Hi! here is my question. I use the UCSC xena browser to download TCGA data (log2 transformed) and I would like to classify my genes of interest according to their log2 FC (respect to normal tissue) and their respective p-value. To calculate log2 FC I took the mean expression value of gene X in the tumor tissue and subtracted it to the mean expression value of gene X in normal tissue. But to calculate the p value of that FC I'm not sure if it is correct to consider the p-value of the t test performed from the expression of gene X (log2 value) between normal and tumor tissue. If this is not the case, could you guide me on how to calculate this p value?.
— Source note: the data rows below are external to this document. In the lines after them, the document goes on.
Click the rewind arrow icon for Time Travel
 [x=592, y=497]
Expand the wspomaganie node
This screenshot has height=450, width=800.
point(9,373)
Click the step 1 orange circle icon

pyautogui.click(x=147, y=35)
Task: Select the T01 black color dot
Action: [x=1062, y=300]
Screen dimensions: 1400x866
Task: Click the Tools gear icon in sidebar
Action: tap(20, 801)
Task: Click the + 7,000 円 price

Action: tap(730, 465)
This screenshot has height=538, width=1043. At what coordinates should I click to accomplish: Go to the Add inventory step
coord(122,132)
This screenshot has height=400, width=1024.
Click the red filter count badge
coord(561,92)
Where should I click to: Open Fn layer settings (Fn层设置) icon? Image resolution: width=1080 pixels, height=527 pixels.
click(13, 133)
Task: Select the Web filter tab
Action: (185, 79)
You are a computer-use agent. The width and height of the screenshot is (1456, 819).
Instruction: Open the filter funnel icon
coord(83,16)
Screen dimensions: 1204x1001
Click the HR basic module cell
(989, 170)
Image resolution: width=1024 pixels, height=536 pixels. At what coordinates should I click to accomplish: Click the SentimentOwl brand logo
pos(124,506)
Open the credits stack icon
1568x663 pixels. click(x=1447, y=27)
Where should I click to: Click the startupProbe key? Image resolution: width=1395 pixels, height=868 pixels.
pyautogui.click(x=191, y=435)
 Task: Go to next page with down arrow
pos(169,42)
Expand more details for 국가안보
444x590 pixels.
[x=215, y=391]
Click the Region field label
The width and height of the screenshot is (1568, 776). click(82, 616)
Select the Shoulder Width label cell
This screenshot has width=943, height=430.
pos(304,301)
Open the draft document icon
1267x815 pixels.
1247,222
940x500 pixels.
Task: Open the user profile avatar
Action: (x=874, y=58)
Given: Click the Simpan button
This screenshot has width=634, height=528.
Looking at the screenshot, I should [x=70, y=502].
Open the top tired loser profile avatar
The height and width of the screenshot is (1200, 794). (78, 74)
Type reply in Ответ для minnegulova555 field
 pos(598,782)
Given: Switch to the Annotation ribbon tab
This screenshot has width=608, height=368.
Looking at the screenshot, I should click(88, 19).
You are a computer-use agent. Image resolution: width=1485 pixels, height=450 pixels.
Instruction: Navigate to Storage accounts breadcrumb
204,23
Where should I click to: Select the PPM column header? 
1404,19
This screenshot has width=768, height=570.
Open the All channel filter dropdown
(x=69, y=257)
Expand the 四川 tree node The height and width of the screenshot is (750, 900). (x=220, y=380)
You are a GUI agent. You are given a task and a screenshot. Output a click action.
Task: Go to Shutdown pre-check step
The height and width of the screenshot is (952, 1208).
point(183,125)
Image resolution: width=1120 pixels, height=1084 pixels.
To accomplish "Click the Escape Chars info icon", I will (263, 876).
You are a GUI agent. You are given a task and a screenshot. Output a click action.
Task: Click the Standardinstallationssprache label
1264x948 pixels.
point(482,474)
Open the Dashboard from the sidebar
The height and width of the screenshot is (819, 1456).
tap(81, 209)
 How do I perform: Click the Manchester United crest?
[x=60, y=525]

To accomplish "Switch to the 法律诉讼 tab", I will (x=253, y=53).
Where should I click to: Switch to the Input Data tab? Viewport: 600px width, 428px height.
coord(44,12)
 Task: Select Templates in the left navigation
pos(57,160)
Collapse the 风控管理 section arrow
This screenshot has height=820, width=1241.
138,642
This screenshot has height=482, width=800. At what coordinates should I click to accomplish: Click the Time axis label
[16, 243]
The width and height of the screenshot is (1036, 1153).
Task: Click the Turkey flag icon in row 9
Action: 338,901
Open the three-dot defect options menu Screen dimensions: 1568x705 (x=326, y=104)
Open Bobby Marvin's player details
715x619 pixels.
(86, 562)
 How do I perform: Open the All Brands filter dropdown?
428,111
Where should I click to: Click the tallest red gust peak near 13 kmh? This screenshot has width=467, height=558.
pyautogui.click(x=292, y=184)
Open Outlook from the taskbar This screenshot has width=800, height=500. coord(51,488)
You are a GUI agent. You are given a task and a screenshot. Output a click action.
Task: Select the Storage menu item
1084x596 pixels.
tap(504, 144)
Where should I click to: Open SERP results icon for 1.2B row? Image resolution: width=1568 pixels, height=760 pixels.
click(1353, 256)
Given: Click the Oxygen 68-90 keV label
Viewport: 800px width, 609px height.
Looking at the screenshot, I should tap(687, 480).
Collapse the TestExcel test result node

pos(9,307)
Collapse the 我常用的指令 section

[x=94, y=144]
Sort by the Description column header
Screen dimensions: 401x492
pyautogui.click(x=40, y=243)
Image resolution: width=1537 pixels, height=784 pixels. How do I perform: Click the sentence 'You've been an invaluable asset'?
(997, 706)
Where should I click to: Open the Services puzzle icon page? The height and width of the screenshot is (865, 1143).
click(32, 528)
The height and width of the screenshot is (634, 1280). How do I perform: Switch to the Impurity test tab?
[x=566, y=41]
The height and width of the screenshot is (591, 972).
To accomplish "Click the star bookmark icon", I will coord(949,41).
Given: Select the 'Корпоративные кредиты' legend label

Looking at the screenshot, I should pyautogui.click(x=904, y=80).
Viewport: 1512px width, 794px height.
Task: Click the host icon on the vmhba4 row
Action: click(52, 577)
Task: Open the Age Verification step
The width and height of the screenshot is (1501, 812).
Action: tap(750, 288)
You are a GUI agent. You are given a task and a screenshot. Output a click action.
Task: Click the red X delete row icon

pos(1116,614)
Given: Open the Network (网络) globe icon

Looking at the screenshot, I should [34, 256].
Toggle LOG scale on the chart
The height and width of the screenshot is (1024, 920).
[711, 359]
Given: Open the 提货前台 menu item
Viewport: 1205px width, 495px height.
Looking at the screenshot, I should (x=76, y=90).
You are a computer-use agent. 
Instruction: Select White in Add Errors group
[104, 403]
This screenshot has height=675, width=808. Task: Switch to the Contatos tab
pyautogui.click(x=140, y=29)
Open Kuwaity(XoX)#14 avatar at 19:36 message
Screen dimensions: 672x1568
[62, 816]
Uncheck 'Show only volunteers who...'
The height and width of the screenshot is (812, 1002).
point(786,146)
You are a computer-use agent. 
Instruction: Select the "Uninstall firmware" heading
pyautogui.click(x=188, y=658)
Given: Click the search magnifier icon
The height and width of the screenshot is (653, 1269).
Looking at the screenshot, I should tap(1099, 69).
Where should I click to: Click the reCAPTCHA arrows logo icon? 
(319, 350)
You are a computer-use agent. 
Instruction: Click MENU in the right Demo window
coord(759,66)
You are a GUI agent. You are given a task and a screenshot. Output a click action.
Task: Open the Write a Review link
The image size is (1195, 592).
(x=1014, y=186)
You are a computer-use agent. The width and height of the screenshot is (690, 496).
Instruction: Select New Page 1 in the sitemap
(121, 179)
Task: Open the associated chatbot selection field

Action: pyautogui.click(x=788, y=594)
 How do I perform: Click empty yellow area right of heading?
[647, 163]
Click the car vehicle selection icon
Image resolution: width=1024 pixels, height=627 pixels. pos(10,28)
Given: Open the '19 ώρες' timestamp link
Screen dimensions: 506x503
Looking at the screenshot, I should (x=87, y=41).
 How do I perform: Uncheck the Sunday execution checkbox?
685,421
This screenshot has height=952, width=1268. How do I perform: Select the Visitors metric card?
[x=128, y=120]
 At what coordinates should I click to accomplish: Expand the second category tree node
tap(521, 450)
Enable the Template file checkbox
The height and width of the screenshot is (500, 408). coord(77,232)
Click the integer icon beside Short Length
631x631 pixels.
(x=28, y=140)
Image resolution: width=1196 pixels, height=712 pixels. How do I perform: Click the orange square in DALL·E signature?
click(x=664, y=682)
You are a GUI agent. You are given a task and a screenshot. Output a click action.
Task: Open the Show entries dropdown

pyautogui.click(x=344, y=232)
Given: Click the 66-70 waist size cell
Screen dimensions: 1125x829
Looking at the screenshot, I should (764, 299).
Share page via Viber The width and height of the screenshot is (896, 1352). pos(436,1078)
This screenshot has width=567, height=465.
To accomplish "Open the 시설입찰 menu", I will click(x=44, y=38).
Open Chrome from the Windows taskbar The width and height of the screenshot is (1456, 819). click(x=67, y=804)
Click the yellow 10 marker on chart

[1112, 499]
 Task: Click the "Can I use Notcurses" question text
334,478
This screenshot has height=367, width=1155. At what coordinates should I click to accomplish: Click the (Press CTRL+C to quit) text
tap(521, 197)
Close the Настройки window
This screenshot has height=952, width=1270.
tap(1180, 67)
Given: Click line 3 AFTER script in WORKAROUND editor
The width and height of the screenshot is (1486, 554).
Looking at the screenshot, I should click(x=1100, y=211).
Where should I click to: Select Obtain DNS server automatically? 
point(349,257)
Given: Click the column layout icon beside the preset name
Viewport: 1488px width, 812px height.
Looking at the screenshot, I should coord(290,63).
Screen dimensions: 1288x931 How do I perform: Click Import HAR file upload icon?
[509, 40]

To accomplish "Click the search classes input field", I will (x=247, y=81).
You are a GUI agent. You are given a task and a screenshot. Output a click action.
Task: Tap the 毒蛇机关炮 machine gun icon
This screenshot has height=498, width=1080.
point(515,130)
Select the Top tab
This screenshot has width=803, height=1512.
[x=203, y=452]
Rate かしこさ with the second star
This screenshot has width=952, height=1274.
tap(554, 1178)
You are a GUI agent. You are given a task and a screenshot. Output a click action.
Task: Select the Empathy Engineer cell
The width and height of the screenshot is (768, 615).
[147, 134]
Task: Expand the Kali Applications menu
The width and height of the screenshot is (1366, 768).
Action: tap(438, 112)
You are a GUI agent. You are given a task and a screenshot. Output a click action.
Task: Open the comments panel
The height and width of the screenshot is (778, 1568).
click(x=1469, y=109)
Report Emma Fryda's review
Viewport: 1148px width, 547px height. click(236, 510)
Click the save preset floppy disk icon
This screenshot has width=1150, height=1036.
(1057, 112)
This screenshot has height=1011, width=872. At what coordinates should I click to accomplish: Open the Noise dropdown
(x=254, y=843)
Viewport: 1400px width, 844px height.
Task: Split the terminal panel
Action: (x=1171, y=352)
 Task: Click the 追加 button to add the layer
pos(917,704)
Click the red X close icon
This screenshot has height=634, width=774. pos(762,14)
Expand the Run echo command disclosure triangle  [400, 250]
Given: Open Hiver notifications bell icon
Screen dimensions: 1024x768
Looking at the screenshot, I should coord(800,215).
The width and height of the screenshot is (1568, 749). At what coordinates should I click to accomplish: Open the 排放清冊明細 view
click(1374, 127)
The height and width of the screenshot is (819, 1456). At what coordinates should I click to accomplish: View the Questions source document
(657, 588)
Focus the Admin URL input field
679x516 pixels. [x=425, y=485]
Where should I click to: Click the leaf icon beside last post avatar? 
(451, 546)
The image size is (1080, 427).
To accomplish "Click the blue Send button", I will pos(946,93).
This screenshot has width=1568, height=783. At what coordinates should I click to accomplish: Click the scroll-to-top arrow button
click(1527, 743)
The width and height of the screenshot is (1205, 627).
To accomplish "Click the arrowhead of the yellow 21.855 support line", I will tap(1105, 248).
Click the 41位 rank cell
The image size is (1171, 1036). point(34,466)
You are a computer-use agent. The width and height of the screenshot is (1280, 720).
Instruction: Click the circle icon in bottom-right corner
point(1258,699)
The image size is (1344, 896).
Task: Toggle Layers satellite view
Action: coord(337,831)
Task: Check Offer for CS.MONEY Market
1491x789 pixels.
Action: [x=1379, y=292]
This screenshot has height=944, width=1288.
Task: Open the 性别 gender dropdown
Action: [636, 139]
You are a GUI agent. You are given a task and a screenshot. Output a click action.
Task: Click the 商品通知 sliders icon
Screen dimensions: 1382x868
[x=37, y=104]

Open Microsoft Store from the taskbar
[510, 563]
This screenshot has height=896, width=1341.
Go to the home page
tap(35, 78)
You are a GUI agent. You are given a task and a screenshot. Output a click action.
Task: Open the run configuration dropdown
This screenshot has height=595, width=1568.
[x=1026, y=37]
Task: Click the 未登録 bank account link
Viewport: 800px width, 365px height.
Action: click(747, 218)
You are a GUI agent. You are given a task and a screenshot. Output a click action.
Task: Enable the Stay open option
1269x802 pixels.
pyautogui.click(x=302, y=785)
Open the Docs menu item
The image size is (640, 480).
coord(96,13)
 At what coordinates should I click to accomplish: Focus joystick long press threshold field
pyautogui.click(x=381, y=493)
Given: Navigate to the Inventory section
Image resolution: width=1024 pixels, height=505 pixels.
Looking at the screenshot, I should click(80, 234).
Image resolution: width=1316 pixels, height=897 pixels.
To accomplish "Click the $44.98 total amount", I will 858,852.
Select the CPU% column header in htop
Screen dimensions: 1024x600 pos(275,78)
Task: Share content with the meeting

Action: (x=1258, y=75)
Can you specify, exactly, the file that you downloaded? - provide a link, if you can.
If the data that you downloaded is indeed log [base 2] (log2) transformed, then, the way that you calculated the log2 fold changes is correct. The p-values are not calculated from the fold-change - they are calculated independently. The correct test to use to derive the p-values will depend on the exact data distribution. For RNA-seq, I would always favour obtaining raw counts and then inputting these to EdgeR or DESeq2, where I would then normalise these and derive test statistics using the functions provided by these programs. If you literally just have log2 transformed counts, you could just fit a linear model to the data independently for each gene with lm() and derive a p-value from that, or, just use a Welch Two Sample t-test for All Tumour versus All Normal. Using a Wilcoxon Signed Rank test on just the paired tumour-normal pairs is also valid, I feel.